I know this about myself: I love tidiness. I find it very comforting to be in spaces that are clean and organized.

I also know this: I wasn’t born a tidy person.

Years ago, when I was a young mother with kids in and out of the house, I would often feel ashamed about the lack of order in our home. Things seemed to be piled up everywhere.

I’d visit neighbors with children and find it mystifying that their homes were so organized and tidy. How did they do it?

In my 40’s, I was diagnosed with ADHD. This explained a LOT. I began to understand that with a mind as busy and distractible as mine, it was easy for me to start cleaning up the living room, only to be diverted by something more stimulating.

During a professional development course I took called ADD Across the Lifespan, our lively instructor said,

“Do you want to know one of the hallmark characteristics of ADD? It’s when your piles have babies!”

Boy, could I relate! I had piles everywhere!
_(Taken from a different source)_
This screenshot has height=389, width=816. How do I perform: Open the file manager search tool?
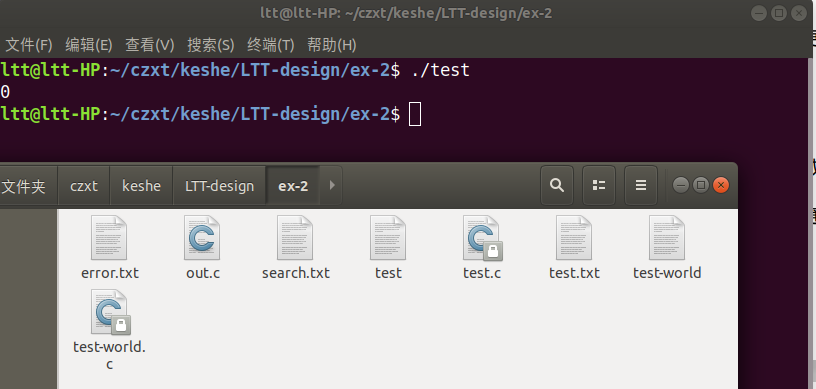click(557, 185)
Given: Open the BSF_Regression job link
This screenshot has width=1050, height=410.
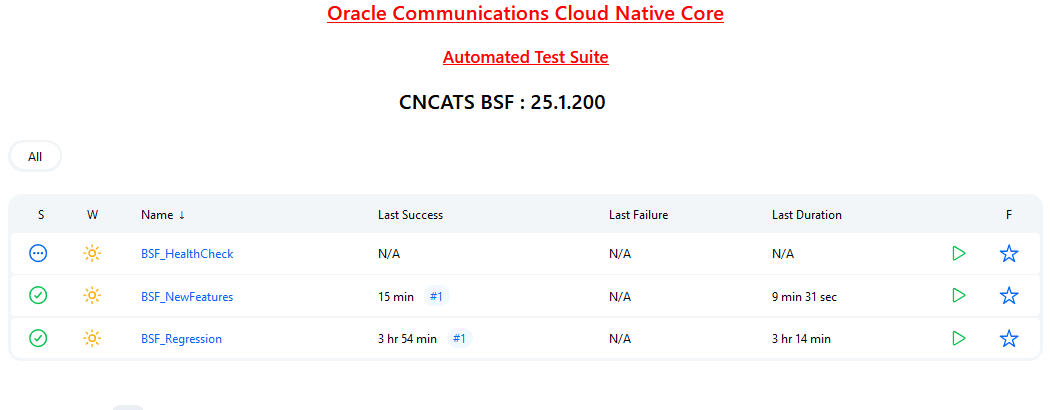Looking at the screenshot, I should [181, 339].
I was determined not to use ADHD as an excuse for my scattered approach to keeping up with the house. But it was a relief to find out that it was a factor. Understanding this helped me practice more kindness and self-acceptance, rather than harshly comparing myself to others who seemed to have their act more together.

Over time, I invested a lot of time in learning strategies that would help me stay on course with mundane tasks and reduce the “visual chaos” that I found so unsettling. Our home became a little more organized and orderly.

But there was another outcome that emerged in this process. This one was less visible.

I had always been a meditator, which no doubt contributed to staying reasonably calm, even with my ADD’ish tendencies. But I still had (have) a busy mind. When I wasn’t sitting in meditation, (and often, even when I was!) it wasn’t easy to slow down the constant activity between my ears.

I wanted my internal life to be less cluttered, too.

This internal de-cluttering is much harder to do than the external. With or without ADD, many of us have a steady stream of noise in our minds. We’re constantly juggling ideas, replaying conversations, and reviewing endless lists of tasks and obligation.

It can be exhausting, and much harder to remain present for our lives when we’re cluttered inside.

Over time, I’ve learned to be as serious about managing the internal clutter of my life as I am about what’s in my visual space. My home is now what I call tidy enough; it doesn’t qualify for a magazine cover, but it offers rest and relaxation.

And I guard my internal state of mind vigilantly. Sometimes that means saying “No” to an appealing opportunity that would add too much to my plate. Other times it means interrupting negative streams of thought that take me places I don’t want to go. And sometimes it means taking 3 quieting breaths in the middle of a hurricane of activity, to re-establish a sense of stillness and steadiness.

Being dedicated to de-cluttering my internal state has helped me create a less cluttered external environment.

If your life feels cluttered–inside or out– perhaps it’s time to notice what internal patterns might be expressing themselves in your external environment.

Or it might be the other way around! Reducing some of the physical “stuff” of your lives may have the blessed effect of creating more internal peace and serenity.

Either way, if you’re like me and are a little disorganized and scattered, please be kind to yourself. I’ve come to see that my ADD’ishness is a tremendous gift. I just needed to learn to work with my nature, in a loving way. I hope you can do the same, and enjoy more rest, ease, and serenity, even in the midst of your busy lives.